▶ _Problem to solve_: Copy the items word for word, from the line that contains "Click Start fine-tuning button" through the line that contains "pyautogui.click(x=1016, y=1228)", leaving out the pictures.

▶ _Records to use_:

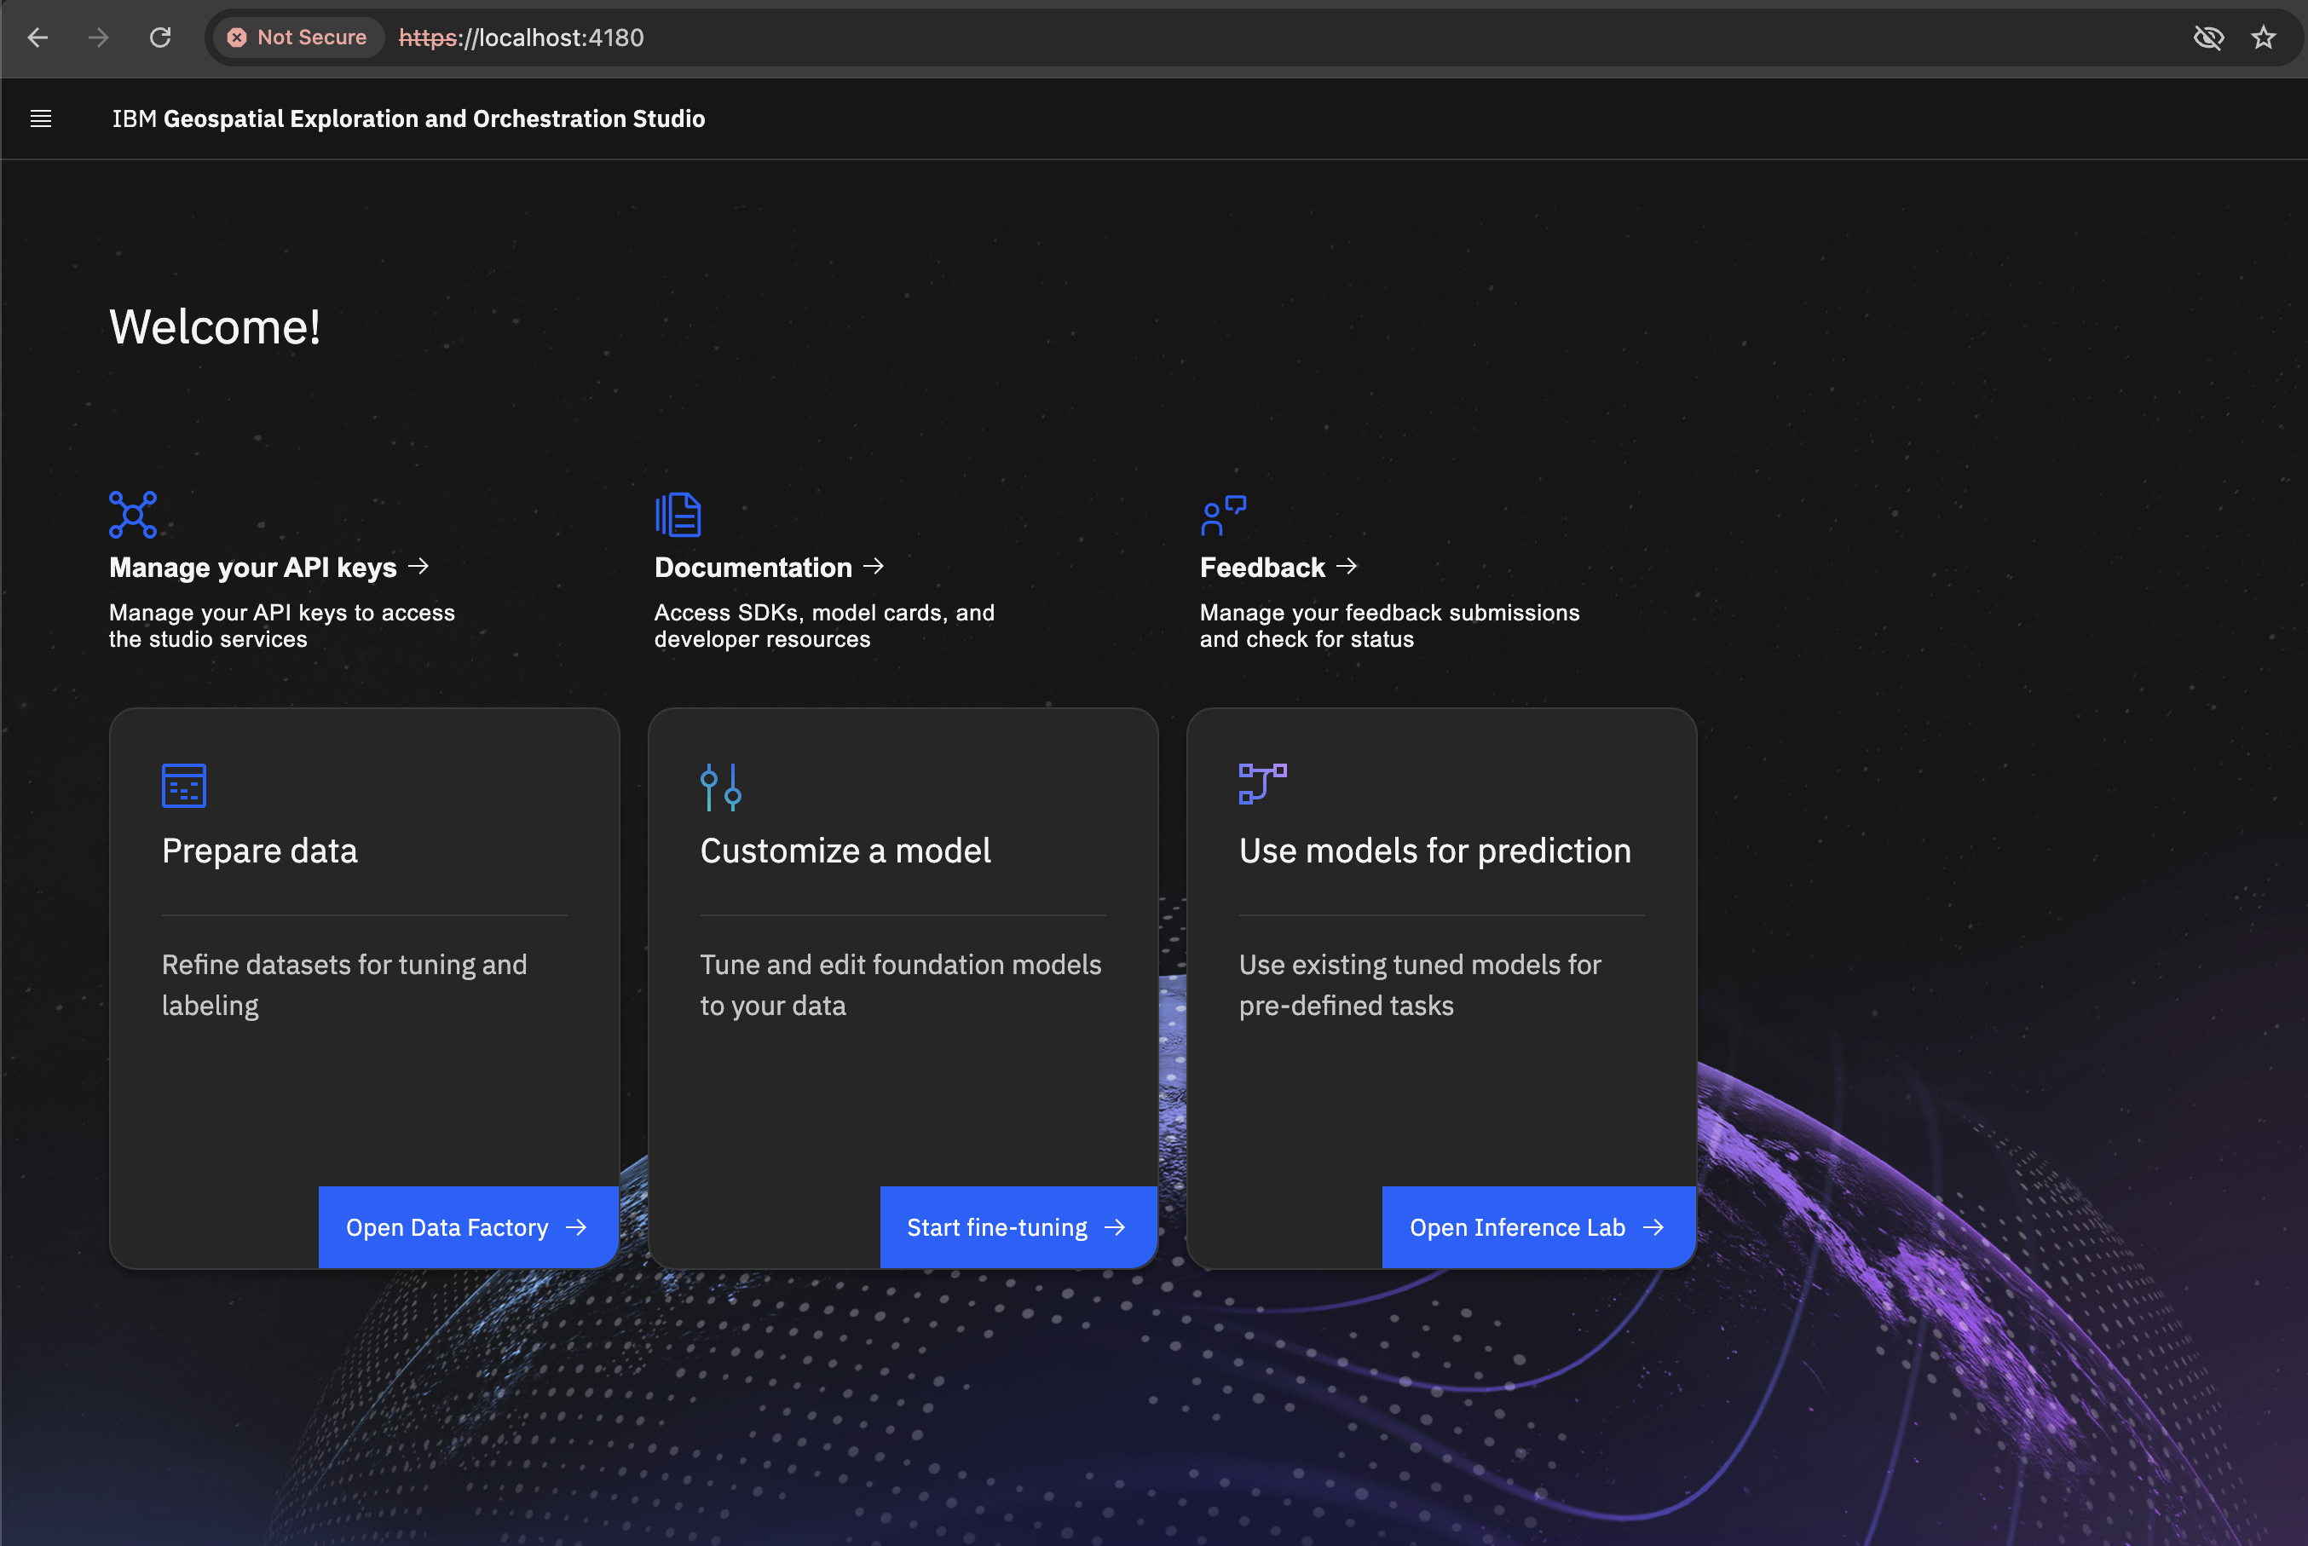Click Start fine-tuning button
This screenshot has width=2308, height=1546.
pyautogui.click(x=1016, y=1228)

--

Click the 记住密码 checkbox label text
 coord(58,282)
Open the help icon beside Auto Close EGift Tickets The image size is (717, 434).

...

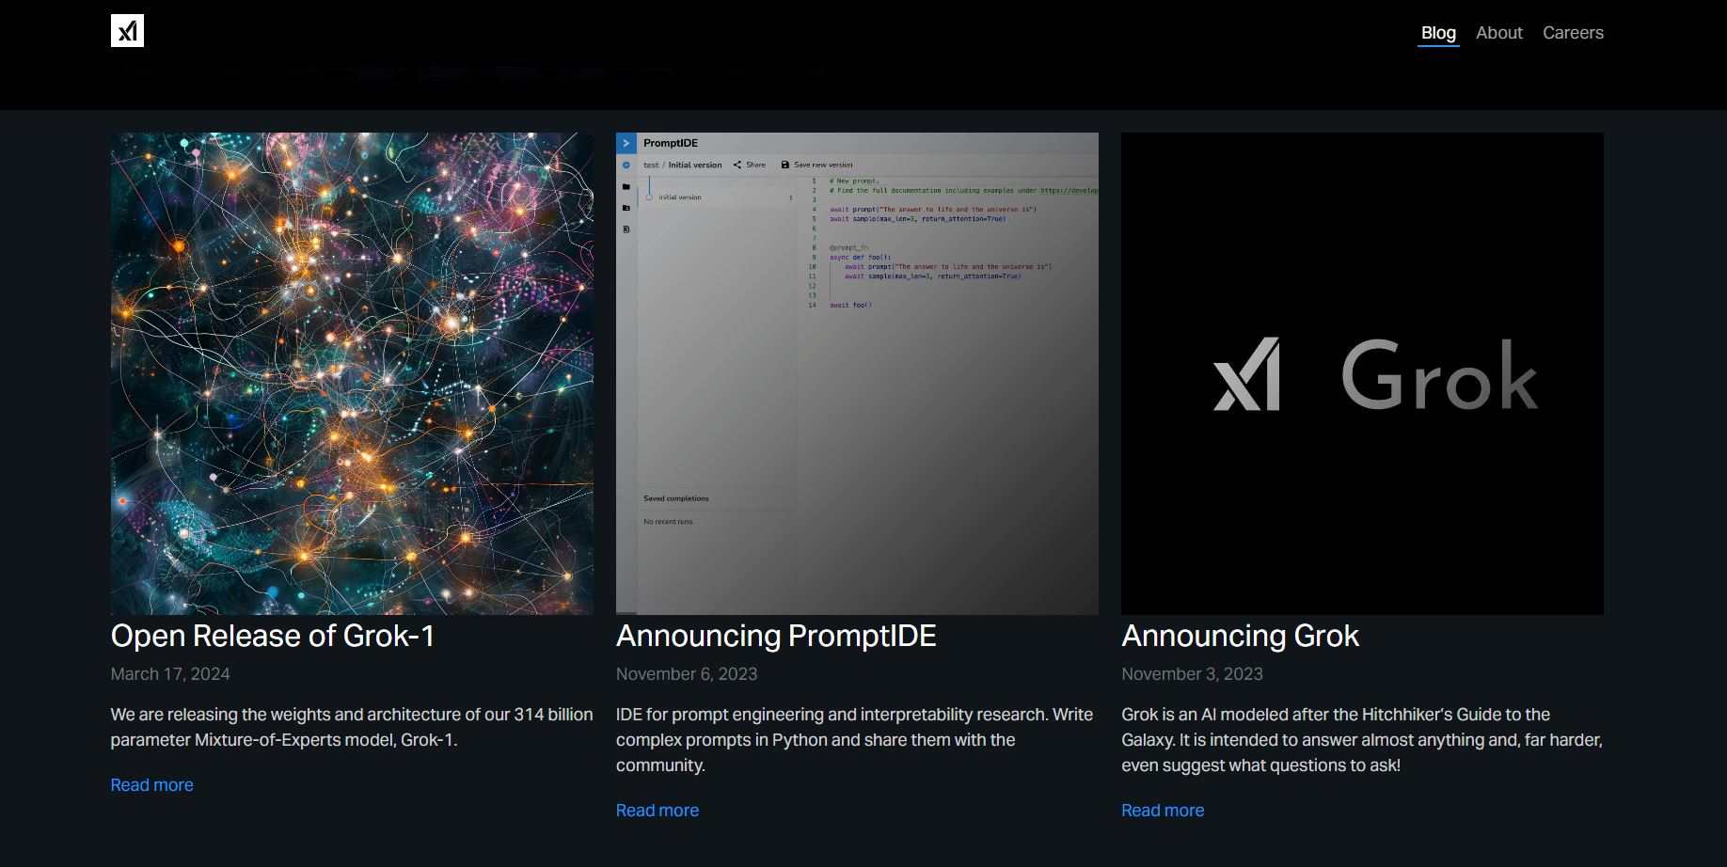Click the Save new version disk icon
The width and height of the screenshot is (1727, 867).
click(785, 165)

▶ _Written answer_:
Click Start fine-tuning button
This screenshot has width=2308, height=1546.
pyautogui.click(x=1016, y=1228)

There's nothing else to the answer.